I picked up the tremulous life,
went outside the city,
and planted it deep, deep
into the farm furrow across the river.
Then, from every direction,
the evening glow was watching me.
콩알 하나/김준태
누가 흘렸을까
막내딸 찾아가는
다 쭈그러진 시골 할머니의
구멍 난 보따리에서
빠져 나왔을까
역전 광장
아스팔트 위에
밟히며 뒹구는
파아란 콩알 하나
나는 그 엄청난 생명을 집어 들어
도회지 밖으로 나가
강 건너 밭이랑에
깊숙이 깊숙이 심어 주었다
그때 사방팔방에서
저녁 노을이 나를 바라보고 있었다.
(Originally published in Gwangju News, June, 2012)

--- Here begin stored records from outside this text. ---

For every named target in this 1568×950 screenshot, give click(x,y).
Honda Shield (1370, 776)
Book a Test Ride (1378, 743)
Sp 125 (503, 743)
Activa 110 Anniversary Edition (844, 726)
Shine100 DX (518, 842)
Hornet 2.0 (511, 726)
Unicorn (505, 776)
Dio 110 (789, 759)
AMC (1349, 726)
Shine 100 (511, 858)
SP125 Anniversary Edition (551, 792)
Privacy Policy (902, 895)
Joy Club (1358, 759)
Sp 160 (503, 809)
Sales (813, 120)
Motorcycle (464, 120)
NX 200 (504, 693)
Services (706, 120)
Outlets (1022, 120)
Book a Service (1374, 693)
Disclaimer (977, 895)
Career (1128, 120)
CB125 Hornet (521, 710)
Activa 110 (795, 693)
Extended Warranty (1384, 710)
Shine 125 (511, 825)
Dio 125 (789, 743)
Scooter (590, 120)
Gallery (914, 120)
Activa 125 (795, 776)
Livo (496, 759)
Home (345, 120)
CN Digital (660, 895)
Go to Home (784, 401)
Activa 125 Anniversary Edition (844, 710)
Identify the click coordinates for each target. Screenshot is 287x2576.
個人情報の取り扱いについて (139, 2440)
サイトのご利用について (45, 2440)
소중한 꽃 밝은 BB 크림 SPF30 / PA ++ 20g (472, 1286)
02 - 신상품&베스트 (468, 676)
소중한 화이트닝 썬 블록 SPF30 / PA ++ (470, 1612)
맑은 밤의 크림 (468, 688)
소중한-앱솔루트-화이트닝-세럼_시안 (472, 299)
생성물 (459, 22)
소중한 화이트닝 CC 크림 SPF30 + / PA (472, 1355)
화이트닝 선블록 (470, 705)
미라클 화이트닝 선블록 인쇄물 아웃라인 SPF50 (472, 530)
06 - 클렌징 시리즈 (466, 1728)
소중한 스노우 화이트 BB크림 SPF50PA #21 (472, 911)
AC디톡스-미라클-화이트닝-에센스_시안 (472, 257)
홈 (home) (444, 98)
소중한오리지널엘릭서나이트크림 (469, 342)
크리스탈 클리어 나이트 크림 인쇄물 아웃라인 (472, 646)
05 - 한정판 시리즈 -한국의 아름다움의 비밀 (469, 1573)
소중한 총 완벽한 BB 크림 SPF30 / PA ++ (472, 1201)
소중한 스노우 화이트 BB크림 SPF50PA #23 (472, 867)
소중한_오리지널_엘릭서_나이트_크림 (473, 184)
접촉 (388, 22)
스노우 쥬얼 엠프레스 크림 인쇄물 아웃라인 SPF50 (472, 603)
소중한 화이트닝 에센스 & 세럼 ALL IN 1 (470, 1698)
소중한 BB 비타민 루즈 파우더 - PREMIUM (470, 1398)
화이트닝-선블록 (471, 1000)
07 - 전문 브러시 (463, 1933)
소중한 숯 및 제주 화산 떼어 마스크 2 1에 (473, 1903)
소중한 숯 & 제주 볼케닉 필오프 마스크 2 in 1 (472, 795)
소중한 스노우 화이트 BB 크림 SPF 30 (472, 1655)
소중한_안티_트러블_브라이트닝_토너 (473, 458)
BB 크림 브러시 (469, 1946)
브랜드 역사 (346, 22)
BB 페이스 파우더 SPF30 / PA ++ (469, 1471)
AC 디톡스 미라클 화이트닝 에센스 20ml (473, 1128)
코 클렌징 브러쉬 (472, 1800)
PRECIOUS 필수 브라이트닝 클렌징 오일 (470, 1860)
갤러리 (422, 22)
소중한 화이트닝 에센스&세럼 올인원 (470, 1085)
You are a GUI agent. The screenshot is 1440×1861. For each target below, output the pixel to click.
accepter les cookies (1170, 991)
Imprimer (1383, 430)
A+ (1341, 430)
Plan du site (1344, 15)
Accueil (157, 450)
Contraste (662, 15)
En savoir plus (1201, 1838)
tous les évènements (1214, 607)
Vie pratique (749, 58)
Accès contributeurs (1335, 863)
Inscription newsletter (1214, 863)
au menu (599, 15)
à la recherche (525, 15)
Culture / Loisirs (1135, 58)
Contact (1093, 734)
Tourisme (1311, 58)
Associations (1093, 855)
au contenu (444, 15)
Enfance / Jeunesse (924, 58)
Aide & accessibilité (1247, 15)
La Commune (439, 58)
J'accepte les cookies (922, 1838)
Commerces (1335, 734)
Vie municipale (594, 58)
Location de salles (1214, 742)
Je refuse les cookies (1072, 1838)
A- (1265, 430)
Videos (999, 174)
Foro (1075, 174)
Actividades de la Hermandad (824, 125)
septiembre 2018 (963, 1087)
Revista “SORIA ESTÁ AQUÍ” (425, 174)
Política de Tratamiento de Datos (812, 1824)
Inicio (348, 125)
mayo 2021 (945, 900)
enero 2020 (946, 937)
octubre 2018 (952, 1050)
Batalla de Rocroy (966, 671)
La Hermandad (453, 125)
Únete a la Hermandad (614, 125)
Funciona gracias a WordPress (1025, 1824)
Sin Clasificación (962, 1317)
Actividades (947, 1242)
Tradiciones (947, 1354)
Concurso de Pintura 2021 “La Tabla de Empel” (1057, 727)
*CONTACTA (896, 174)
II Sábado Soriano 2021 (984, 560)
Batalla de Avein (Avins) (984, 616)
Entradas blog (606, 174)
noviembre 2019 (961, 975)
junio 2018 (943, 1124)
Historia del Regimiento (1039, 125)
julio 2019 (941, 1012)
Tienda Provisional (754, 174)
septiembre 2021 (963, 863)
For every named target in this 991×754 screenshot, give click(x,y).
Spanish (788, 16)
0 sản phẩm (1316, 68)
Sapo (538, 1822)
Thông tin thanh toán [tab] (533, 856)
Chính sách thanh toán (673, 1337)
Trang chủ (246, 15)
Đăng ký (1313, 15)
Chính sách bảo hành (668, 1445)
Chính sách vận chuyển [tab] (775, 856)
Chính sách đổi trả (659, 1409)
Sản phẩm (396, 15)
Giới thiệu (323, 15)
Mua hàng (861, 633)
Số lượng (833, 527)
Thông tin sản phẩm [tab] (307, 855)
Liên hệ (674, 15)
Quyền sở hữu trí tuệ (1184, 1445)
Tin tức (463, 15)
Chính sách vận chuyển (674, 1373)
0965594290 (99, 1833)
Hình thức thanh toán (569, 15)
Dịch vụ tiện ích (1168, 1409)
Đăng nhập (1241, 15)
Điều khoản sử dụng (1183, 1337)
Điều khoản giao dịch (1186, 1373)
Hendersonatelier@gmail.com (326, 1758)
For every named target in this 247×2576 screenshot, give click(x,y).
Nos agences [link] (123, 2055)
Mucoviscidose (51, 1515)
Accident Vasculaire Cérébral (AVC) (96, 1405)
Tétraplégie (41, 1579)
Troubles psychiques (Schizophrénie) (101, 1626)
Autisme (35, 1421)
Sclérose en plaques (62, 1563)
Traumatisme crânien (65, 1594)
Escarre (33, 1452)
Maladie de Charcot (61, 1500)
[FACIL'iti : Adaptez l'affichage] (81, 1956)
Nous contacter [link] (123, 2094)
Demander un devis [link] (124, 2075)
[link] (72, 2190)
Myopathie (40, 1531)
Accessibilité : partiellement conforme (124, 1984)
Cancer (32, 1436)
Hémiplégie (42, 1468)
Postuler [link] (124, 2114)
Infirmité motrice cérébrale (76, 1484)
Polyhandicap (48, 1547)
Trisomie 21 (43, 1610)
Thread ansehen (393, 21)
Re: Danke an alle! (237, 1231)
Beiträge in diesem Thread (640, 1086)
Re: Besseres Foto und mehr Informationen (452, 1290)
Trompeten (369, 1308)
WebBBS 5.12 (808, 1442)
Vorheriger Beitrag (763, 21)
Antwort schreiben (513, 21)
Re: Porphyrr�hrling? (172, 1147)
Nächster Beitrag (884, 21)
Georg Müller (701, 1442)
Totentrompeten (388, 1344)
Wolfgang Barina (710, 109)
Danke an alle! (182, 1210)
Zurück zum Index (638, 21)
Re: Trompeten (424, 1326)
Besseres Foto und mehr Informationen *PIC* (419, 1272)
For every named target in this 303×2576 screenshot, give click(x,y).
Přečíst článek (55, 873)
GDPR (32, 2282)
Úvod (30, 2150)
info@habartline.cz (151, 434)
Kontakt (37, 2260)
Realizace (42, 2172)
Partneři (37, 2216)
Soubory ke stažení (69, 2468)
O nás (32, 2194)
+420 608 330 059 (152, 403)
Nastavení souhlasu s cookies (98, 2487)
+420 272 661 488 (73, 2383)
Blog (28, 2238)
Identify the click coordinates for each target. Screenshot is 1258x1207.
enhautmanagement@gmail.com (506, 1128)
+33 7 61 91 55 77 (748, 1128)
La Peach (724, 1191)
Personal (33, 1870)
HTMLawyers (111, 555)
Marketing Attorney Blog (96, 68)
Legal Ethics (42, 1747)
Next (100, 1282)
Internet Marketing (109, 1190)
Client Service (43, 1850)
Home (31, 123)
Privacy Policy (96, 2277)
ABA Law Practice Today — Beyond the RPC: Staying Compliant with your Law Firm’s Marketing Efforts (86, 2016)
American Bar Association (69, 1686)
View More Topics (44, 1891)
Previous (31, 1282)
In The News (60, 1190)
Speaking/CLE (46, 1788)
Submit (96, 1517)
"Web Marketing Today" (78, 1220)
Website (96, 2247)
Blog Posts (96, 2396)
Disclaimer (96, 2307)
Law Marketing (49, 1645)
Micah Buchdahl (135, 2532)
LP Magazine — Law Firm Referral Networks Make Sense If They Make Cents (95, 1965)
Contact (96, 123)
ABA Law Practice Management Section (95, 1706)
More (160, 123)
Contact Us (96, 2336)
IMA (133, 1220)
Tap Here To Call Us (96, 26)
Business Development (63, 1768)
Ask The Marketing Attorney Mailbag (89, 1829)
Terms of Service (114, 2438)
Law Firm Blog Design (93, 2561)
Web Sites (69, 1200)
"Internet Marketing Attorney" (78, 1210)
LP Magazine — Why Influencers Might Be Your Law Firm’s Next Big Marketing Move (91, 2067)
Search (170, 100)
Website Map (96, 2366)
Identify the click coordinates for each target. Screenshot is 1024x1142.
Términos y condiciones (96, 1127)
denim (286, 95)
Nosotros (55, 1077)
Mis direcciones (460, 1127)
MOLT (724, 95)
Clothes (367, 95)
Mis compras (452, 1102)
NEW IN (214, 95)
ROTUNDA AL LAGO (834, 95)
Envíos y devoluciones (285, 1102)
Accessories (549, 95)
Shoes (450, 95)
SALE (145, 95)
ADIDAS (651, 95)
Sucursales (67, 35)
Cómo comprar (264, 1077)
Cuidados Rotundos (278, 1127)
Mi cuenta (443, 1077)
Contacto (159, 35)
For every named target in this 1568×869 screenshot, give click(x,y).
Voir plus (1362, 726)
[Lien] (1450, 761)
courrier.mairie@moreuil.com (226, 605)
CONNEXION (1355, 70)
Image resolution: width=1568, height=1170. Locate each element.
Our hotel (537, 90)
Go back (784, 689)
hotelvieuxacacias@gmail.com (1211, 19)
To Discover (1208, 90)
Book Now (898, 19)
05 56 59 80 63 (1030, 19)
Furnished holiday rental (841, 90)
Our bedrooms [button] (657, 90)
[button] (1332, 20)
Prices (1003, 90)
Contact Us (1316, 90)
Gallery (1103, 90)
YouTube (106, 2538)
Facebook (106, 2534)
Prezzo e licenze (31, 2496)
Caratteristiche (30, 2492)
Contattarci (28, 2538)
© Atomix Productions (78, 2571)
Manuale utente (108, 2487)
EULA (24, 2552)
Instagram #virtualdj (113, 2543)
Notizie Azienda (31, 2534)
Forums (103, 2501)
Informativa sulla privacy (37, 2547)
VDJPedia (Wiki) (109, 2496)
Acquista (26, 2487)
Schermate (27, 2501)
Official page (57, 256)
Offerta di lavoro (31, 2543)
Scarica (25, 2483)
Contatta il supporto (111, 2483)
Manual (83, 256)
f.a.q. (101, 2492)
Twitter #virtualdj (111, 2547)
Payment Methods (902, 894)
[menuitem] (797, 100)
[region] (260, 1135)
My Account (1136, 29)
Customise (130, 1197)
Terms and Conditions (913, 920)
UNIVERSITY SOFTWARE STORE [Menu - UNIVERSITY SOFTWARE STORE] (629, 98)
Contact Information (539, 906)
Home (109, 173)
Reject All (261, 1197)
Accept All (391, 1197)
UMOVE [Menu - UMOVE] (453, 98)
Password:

Kim Jun-tae (1949- ) was born in Haenam, Jeollanamdo. He studied German literature at Chosun University. He made his literary debut in 1969 with the publication of “Thrashing the Sesame” and other poems in The Poet. His poetry collections include Thrashing the Sesame, I Saw God, The Rice Soup and Hope, Fire or Flower?, and Sword and Soil. He is known as the progressive poet of “Oh, Gwangju! The Cross of Our Nation!,” a poem about the Gwangju Uprising he published on June 2, 1980, in The Chonnam Daily. With the publication of this poem, the newspaper was forced to shut down, and he was laid off from his teaching at Chonnam High School. This poem has been acclaimed as the first poem that addressed the uprising. He is a protest poet committed to writing about ruined hometowns, national liberation, and the decolonization of culture.